Most of this is because the JSONP callback will be running in a global scope asynchronously.

bguiz commented 10 years ago

@nathanhammond Eeek that sounds like quite the hack. Could you post an example of that in a gist perhaps? ... I know what to do for points #1 and

3, but have the foggiest for point #2.

On 13 July 2014 02:13, Nathan Hammond notifications@github.com wrote:

@bguiz https://github.com/bguiz

  1. You'll need to wrap the body of the function in Ember.run(); to put it into the run loop.
  2. You'll possibly need to look the underlying objects up from the App container. Yes, this means .__container, which you're not supposed to do. (You could also register/inject a handle that will return you access to a particular thing.)
  3. You'll need to call Ember.set and Ember.get with the full method signature in order to properly update the object properties that you're setting.

Most of this is because the JSONP callback will be running in a global scope asynchronously.

— Reply to this email directly or view it on GitHub https://github.com/instructure/ic-ajax/issues/7#issuecomment-48816462.

nathanhammond commented 10 years ago

For example, in the callback:

var object = App.__container.lookup('controller:login');
Ember.set(object, 'property', value);

That should get you the Ember object that you need to set properties on, set it, and wrapped in a run loop it should all work out!

WARNING: Code is untested, and written in the comment editor without checking method signatures.

bguiz commented 10 years ago

@nathanhammond Thanks for that. Did not quite get it working for me. Hope that ic-ajax fixes this, and provides a usable way to use jsonp.

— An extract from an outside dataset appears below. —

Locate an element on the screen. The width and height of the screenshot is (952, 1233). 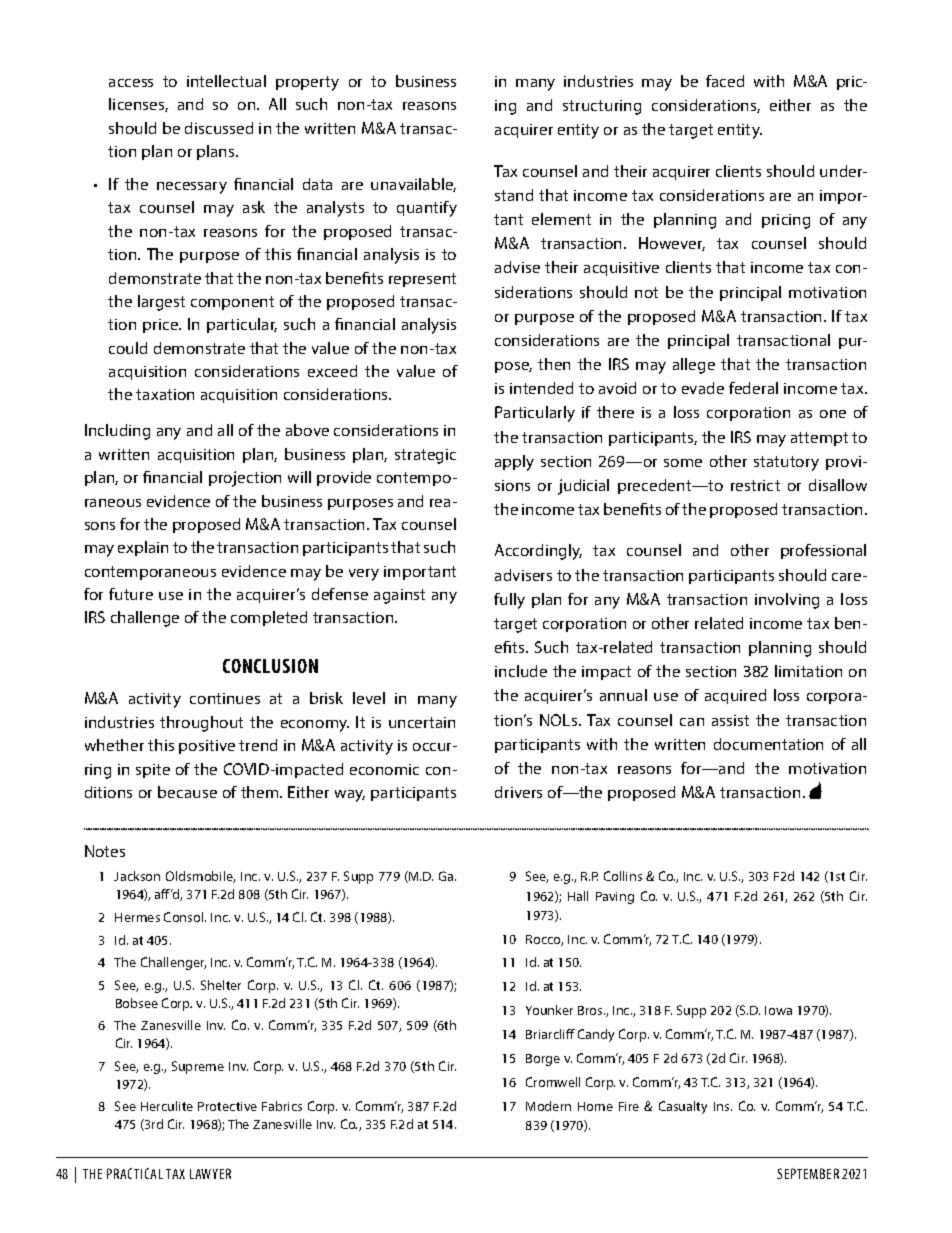
drivers is located at coordinates (518, 792).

fivetanley commented 10 years ago

What about something like...

var promise = new Ember.RSVP.Promise(function(resolve, reject){
  ic.ajax.raw(url, { dataType: 'jsonp', jsonpCallback: 'callbackName' }).then(function(results){
    Ember.run(null, resolve, results);
  });
});

It should be noted that ic-ajax isn't really needed unless you want the fixture data stubbing. Since 1.3 ember-testing has been able to observe jQuery ajax requests and stop tests until they all finish. For all other promises, you shouldn't get errors if you upgrade to 1.6 you'll get test-friendly promises that are auto wrapped in the run loop: http://emberjs.com/blog/2014/07/07/ember-1-6-0-and-ember-1-7-0-beta-released.html

In the mean time, I'm not sure that the library will be maintained to update it in the mean time. You usually should not have any problems upgrading ember as we follow semver. I don't work at instructure anymore and have started using Trek's pretender library for ajax stubbing in my day job. Don't have much time to work on this or have permission to merge pull requests anymore.